Congressman Tim Walberg is hailing U.S. House passage of the latest U.S. Farm Bill, or the Farm, Food, and National Security Act of 2026.
The legislation will guide federal agriculture and food policy through 2031. Walberg tells us it’s been in the works for more than a year. Some preparations were made for it in a budget bill approved last year.
“When we passed the One Big Beautiful Bill, we put most of the production agriculture issues and Farm Bill issues in that bill,” Walberg said. “So those were stabilized. But then the rest of the work came on the food program, specific SNAP, WIC, those types of things.”
Walberg says the Farm Bill is a win for Southwest Michigan with a bigger focus on specialty crops, or fruits and vegetables like grapes, cherries, blueberries, apples, and peaches.
“In the past, specialty crops have been seen as somewhat more limited than your dairy and cattle beef issues, as well as the rest of the row crops. It’s important that fruits and vegetables are given the opportunity.”
Walberg says the new legislation provides those specialty growers with more reliable disaster relief, more financial support, investment in research and pest control, and greater flexibility in how aid is delivered.
“That’s one thing we’ve gotten away from in the sense of subsidies and direct payments by putting crop insurance in. And that’s an expansion we’ve wanted to see for specialty crops that were in the cash crops that are out there, the row crops that we’ve already had.”

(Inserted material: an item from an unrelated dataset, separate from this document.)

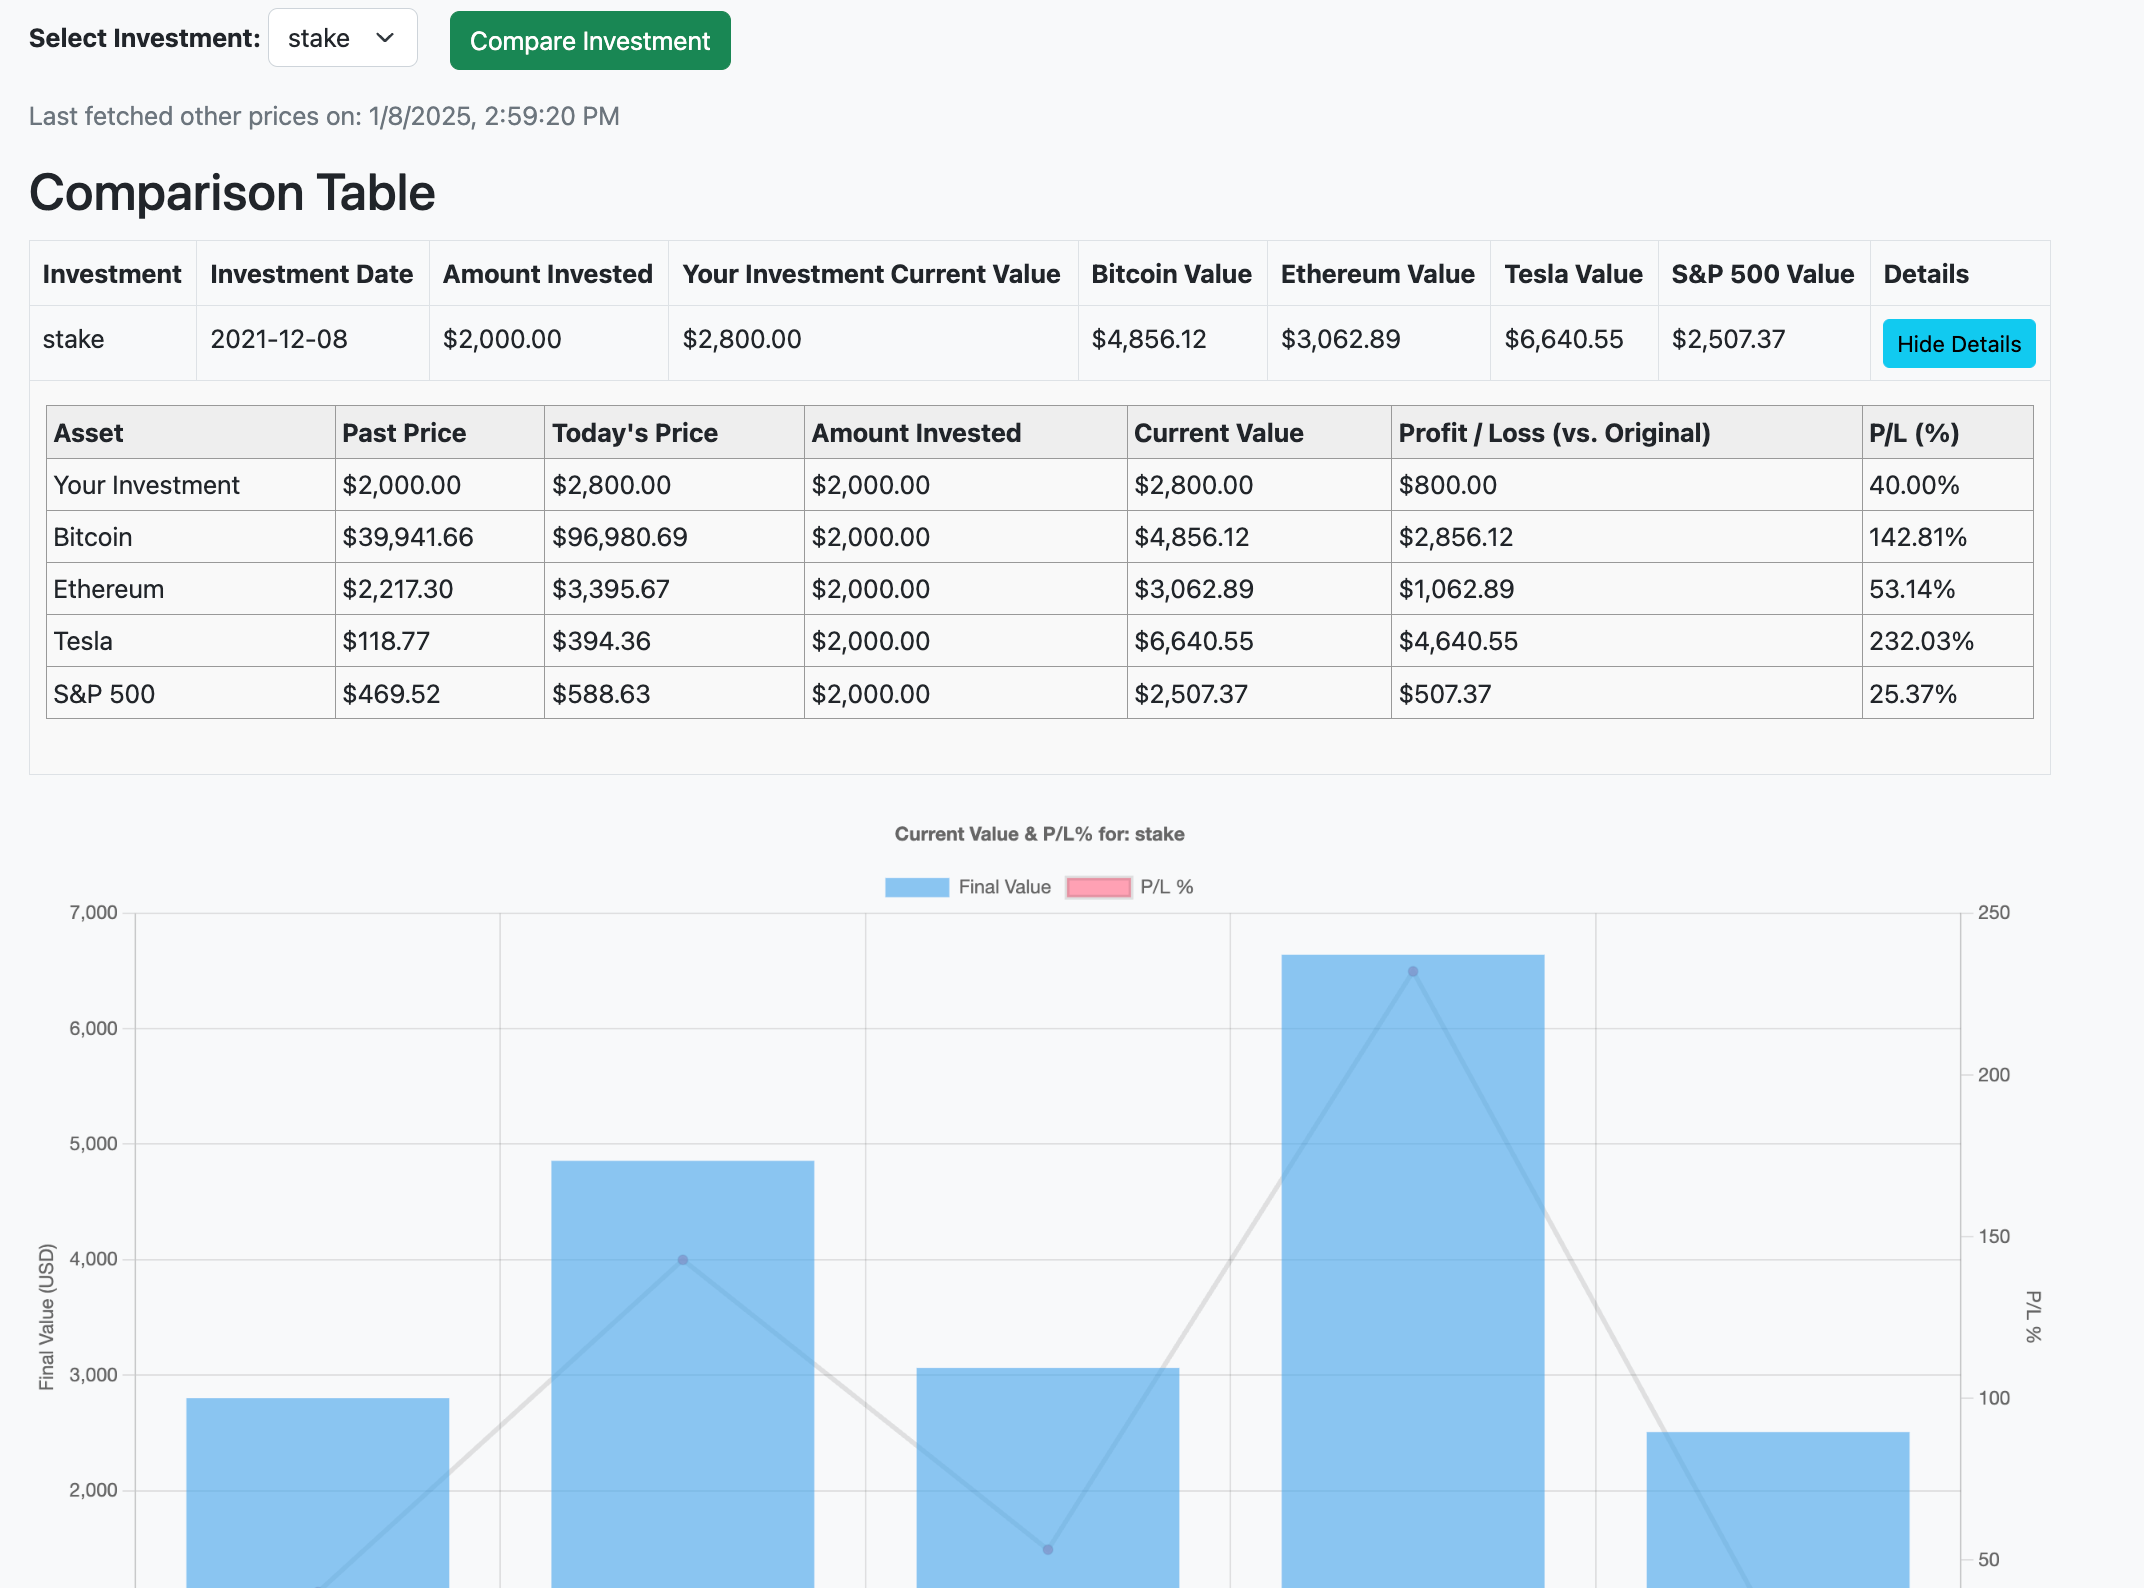
Task: Select the stake investment row name
Action: pos(74,340)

Walberg says the new Farm Bill seeks to protect water resources, extending programs that help farmers reduce runoff, improve soil health, and protect wetlands and watersheds. It also seeks to give farmers affected by tariffs and the Iran war a break.
“There’ll be some grant payments put toward farmers to help in areas of fuel and the additional cost for that. It won’t meet the whole need, including the tariffs that have gone on, but while we’re getting things back on track, I think that’s been encouraging for me in talking with my agricultural community.”

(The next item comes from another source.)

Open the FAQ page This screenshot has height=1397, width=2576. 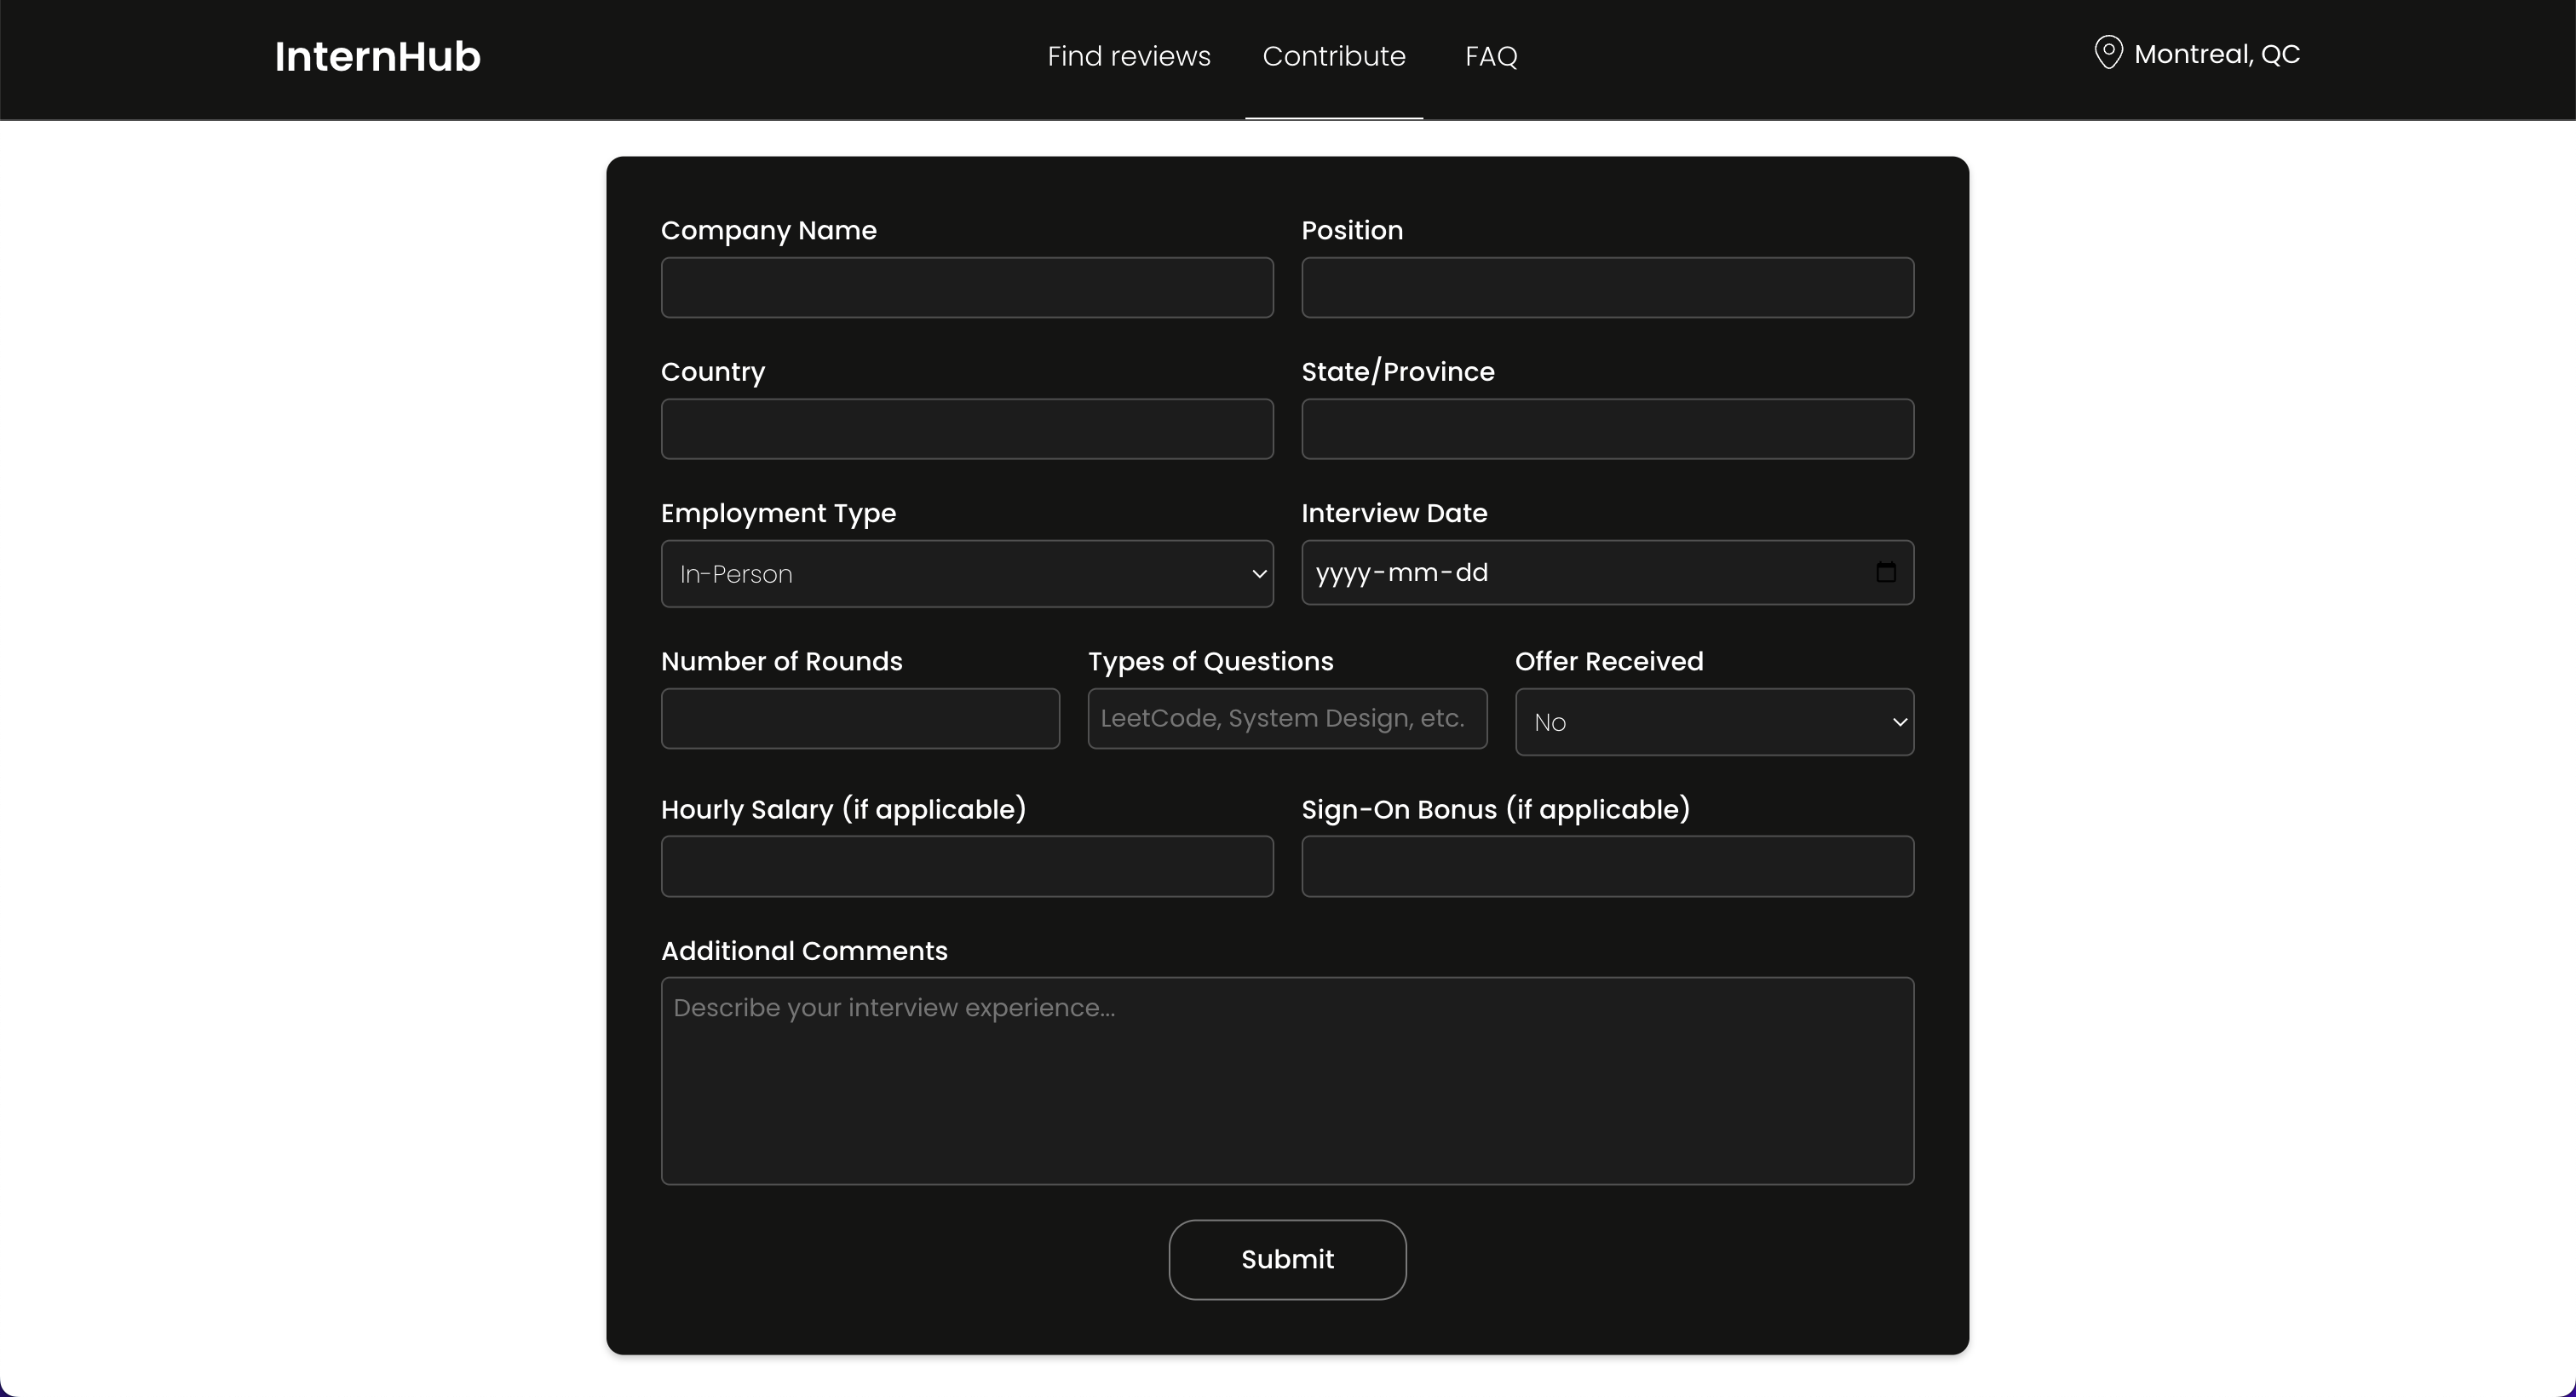point(1490,57)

Walberg says many of the growers he speaks to support President Trump and aren’t too critical about the tariffs and fuel and fertilizer disruptions, but this bill will help.

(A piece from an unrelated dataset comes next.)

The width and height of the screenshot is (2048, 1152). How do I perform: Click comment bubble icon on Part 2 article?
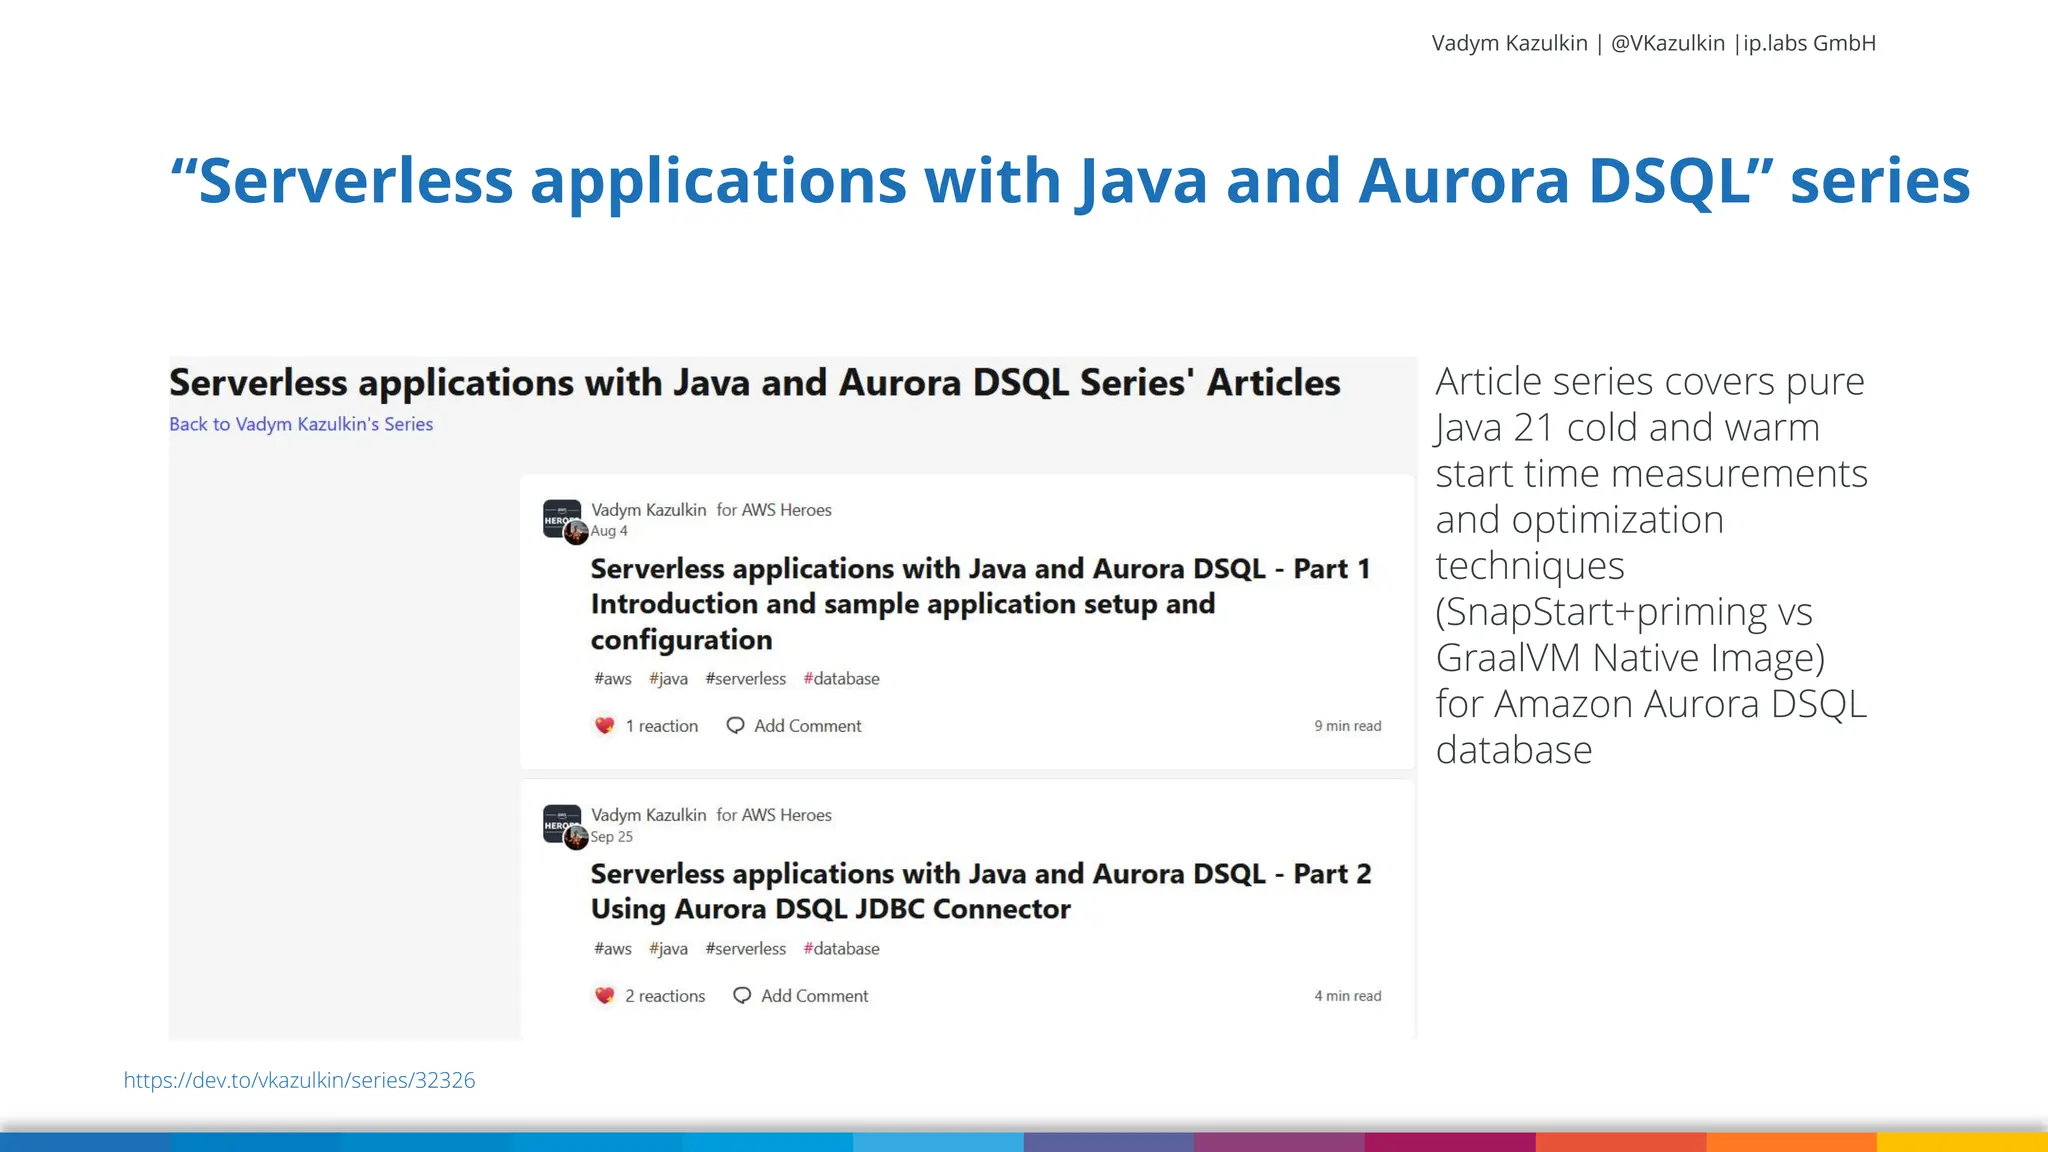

Beyond those areas, Walberg says programs like SNAP will continue with updates to improve access and increase accountability.
“Solidifying savings for the SNAP program, forms that we put in H.R. 1, the one Big, Beautiful Bill. This bill was really able to be budget neutral because of those savings we put in formally. And those savings, to make it very clear, weren’t cuts. They were simply getting out waste, fraud, and abuse.”
The Farm Bill also invests in rural broadband, healthcare, and infrastructure.
The massive bill now goes on to the U.S. Senate, and Walberg’s optimistic it will be approved.
“It’s a big deal to get the Farm Bill passed, and so I’m hoping that the bill that should have been passed probably two terms ago with a senator from Michigan who was the chair of the Senate Agriculture Committee, that being Debbie Stabenow, now hopefully seeing the reality of extending the negotiations and Farm Bill to the point that agriculture is really hurting and wants to get this thing done. I’m hoping that the Senate does pass it.”